*Stated problem*. Copy out the part of the crossword comment that opens with the words containing "Or what it says" and closes with "of the subject.", and switch every "crosswords" in it to "word puzzles".

*Selected excerpt*.

Or what it says about the specific subset of words that are used in crossword puzzles. I find this article very interesting because it does outline some general trends in language usage (the migration in foreign language words, for example), but one could also draw the conclusion that Ulee's Gold is America's favorite movie from crosswords.
Maybe this already exists but I could see crosswords, etc (ex, Jeopardy-like A&Qs), being used as a learning tool for things like geography and history, allowing students to mentally visualize subject-specific associations (ie, including backwards and sideways) rather than just memorize first-this-then-that type facts.
One could throw in identical problems here and there, either stated exactly the same way or differently, in order to create spaced-repition learning, as well as an inside-out understanding of the subject.

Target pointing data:
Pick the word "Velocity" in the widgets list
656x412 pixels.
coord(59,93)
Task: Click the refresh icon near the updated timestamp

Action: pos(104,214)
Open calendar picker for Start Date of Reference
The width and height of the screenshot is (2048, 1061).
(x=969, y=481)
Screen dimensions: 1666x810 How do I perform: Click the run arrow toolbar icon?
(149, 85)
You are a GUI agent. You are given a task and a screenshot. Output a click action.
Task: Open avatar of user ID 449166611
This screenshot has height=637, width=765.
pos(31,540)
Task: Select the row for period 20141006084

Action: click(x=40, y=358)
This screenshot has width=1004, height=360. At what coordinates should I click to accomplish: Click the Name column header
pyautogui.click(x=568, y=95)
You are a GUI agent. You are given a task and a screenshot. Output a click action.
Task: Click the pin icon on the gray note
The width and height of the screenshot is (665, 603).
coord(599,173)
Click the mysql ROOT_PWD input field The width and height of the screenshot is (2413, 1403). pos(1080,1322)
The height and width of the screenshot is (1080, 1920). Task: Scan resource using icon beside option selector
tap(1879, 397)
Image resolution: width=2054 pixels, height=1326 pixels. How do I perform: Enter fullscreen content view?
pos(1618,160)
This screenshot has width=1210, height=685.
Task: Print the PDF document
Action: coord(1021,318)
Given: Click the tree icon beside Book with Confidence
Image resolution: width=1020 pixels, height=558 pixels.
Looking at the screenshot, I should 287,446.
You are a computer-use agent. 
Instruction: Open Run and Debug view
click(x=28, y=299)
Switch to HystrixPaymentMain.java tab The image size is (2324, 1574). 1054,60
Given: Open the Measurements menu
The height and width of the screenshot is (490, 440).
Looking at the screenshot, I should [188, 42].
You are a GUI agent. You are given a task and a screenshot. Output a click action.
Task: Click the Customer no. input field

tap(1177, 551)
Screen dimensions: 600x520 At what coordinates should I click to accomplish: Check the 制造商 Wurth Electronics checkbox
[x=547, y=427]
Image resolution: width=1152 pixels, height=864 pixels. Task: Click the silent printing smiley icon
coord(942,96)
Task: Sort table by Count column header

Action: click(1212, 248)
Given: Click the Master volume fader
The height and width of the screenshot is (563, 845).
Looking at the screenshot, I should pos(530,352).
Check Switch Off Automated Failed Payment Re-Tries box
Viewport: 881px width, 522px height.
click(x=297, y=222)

*Worked solution*.
Or what it says about the specific subset of words that are used in crossword puzzles. I find this article very interesting because it does outline some general trends in language usage (the migration in foreign language words, for example), but one could also draw the conclusion that Ulee's Gold is America's favorite movie from word puzzles.
Maybe this already exists but I could see word puzzles, etc (ex, Jeopardy-like A&Qs), being used as a learning tool for things like geography and history, allowing students to mentally visualize subject-specific associations (ie, including backwards and sideways) rather than just memorize first-this-then-that type facts.
One could throw in identical problems here and there, either stated exactly the same way or differently, in order to create spaced-repition learning, as well as an inside-out understanding of the subject.